The membership requirements were quite simple: at least 18 years of age, no criminal record and local household permission, or hukou. To gain a place in the club, one also had to get relevant training and pay a 300-yuan (US$50) to 500-yuan admission fee.

Li was among the earliest members. “Back then all the hunters were farmers,” he recalls. “We bought the guns from police authorities legally, while some farmers had rusted guns in their homes.”

By 1996, what Li and his peer hunters like to call “the golden age of hunting” was over. China issued laws regulating possession of guns and gun licenses, while all the old hunters were disarmed and their licenses abolished.

It took only three years before the hunting associations were revived, as damage to crops from wild boars continued to expand. Police departments became the only place to legally purchase a gun, and this was when the clubs became the domain of the rich and powerful.

“With limited membership, only people with lots of power and money could get to be a member,” a retired head of the justice system in Hunan Province who refused to reveal his name told the Oriental Morning Post.

A list of the members of one city-level hunting association in Hunan shows that public servants are the biggest component. These members work for the police and agriculture department, city and town government, and environmental protection bureau, while some are executives of state-owned enterprises including water and oil companies.

“Some associations require an admission fee of 300,000 yuan, and it is just for five years. After that, you will need another 300,000 yuan to renew your membership,” Li says.

“Another reason to recruit public servants and big bosses is that it is easy to manage,” he adds. “If something happens, they are able to pull strings.”

When Xu Hongman suffered his severe injuries five years ago, almost no one knew about it. Xu Nanqiu, the man who shot him, was former head of the Security Department of the Culture Relics Management Office in Xinkai Town, Yueyang City. He was among a group of 10 hunters looking for wild boars, and he mistook the man chopping wood for an animal.
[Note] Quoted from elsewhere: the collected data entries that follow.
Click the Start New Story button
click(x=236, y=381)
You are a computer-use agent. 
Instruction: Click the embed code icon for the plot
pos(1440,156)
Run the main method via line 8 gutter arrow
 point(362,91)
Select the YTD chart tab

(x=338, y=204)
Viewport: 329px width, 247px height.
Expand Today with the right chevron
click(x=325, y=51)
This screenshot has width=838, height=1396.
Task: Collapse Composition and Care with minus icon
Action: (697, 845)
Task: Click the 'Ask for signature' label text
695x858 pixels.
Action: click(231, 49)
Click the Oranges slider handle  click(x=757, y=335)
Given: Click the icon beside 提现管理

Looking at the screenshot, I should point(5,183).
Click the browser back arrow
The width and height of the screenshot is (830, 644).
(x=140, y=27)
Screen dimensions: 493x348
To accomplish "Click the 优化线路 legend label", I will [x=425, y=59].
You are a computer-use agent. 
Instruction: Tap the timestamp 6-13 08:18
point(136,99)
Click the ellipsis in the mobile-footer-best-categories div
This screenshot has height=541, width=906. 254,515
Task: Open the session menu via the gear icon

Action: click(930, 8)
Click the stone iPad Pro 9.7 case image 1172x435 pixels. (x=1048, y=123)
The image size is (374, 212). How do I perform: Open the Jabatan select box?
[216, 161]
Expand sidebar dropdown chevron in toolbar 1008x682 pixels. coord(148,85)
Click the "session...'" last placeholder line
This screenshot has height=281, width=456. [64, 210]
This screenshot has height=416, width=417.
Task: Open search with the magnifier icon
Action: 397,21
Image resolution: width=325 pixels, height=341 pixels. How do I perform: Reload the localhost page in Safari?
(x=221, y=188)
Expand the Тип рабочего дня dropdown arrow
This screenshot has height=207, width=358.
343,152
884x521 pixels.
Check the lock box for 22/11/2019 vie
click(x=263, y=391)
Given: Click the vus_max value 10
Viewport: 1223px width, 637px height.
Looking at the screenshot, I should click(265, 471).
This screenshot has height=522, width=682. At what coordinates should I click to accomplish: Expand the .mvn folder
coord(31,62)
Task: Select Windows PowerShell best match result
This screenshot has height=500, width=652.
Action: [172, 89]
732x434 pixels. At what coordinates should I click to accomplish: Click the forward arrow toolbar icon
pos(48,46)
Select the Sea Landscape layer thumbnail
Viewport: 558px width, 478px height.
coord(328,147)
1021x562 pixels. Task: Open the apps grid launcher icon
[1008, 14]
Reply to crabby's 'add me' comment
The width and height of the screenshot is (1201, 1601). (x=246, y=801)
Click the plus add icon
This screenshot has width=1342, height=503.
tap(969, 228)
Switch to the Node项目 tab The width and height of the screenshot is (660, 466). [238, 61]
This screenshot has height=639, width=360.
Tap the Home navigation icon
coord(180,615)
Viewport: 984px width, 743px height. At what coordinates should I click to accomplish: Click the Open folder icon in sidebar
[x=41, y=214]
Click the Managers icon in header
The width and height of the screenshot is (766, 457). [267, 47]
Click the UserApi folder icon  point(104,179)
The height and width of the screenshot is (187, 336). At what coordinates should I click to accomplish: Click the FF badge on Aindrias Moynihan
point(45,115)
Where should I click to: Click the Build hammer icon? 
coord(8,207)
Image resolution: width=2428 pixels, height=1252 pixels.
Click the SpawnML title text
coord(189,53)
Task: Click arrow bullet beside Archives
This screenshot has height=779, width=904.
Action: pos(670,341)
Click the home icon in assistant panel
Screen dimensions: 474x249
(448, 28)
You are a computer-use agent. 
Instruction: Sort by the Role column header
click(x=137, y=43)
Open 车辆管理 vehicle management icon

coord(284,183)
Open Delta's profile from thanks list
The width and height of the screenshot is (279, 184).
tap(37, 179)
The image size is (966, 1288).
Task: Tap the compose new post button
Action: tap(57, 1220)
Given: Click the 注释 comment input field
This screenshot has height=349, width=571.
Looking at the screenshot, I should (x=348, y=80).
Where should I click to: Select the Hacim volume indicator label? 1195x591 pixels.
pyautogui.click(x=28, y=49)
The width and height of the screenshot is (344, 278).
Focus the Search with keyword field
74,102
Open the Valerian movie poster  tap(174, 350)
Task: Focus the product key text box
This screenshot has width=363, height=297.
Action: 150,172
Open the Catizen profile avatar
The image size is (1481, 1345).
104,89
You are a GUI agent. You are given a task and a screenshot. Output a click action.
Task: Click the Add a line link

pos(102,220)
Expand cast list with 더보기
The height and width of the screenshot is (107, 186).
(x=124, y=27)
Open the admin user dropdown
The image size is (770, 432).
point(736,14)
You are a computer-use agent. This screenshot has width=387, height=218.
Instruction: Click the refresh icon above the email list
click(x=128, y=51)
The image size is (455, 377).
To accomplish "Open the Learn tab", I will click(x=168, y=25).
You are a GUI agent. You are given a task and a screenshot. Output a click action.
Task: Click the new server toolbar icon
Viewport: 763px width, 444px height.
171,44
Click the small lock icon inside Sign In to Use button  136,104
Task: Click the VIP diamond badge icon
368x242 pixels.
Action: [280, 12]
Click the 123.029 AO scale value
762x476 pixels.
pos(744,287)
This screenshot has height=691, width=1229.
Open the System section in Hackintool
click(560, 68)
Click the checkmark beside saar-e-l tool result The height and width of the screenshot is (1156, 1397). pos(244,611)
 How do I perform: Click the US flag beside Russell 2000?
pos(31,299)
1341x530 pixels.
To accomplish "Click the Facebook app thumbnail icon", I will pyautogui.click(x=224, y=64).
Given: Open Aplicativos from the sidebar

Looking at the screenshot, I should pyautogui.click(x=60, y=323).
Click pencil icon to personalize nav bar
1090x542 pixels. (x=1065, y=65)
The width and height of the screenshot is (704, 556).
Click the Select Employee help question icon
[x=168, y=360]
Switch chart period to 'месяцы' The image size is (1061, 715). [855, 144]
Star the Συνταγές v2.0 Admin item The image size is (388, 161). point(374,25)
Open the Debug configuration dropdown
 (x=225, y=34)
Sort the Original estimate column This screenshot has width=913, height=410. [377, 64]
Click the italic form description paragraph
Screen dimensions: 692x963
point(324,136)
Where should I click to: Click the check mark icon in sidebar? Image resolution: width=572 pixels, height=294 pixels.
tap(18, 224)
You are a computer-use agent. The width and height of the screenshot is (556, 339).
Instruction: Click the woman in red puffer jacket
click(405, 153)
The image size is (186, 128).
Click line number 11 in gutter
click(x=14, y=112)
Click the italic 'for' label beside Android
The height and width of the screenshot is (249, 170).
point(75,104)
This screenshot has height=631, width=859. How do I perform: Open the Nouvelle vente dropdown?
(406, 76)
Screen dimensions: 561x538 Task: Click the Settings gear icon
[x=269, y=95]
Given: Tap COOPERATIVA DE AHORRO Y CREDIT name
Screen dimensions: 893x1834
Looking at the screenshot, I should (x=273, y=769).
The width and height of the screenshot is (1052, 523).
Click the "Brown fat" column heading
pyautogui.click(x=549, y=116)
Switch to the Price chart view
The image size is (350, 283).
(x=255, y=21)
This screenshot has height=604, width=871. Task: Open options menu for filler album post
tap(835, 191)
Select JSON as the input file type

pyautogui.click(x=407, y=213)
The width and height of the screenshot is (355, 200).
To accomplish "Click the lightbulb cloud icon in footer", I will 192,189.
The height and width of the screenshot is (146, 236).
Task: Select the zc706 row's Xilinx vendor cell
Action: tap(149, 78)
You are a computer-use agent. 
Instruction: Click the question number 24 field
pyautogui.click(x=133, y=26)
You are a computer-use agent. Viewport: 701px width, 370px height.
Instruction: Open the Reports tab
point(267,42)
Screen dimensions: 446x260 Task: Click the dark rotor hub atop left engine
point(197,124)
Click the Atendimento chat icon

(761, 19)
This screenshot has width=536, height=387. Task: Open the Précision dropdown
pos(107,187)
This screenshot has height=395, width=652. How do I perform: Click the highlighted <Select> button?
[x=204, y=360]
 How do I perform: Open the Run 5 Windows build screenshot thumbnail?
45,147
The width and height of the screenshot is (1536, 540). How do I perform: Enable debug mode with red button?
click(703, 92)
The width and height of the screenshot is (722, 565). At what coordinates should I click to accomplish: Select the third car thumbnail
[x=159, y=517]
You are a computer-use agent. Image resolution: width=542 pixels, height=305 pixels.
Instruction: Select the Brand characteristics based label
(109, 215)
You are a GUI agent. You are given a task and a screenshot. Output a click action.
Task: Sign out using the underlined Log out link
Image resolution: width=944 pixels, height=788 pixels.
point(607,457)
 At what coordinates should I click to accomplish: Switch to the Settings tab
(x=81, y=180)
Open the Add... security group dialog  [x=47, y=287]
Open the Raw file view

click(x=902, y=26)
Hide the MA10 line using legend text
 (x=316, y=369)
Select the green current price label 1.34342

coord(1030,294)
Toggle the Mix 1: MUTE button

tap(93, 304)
In a decision from the court in Yueyang, Xu Hongman was given compensation of 430,000 yuan (US$69,230). He had two very young children at the time and the money turned out to be nowhere near enough.

“I spent all the compensation to treat my illness in less than five years, plus getting into quite a bit of debt,” he says.

This year in August, after taking care of him for many years, his wife left. He had to farm out his children to his brother, and he is now looked after by his 65-year-old invalid mother.

“I thought about killing myself so many times. If not considering the damage for my children, I would’ve died years ago,” he says.

As for the official who shot him, there is no known record of punishment beyond the 430,000-yuan payment.

Xu Hongman has asked the local police many times for the names and identities of other team members with Xu Nanqiu, but has repeatedly been turned down.

“Today, we still see civil servants hunting on the mountain during weekends but no villagers have the courage to stop them,” says Xu Xiaohong, from Gaolong Village, Hunan Province.

“Hunting is a quite usual phenomenon in the villages of Yueyang City,” Zhang Zhi, a volunteer protector of birds, told Oriental Morning Post. “The hunters are not professional, and they shoot everywhere on the mountains. It is a matter of time before something happens.”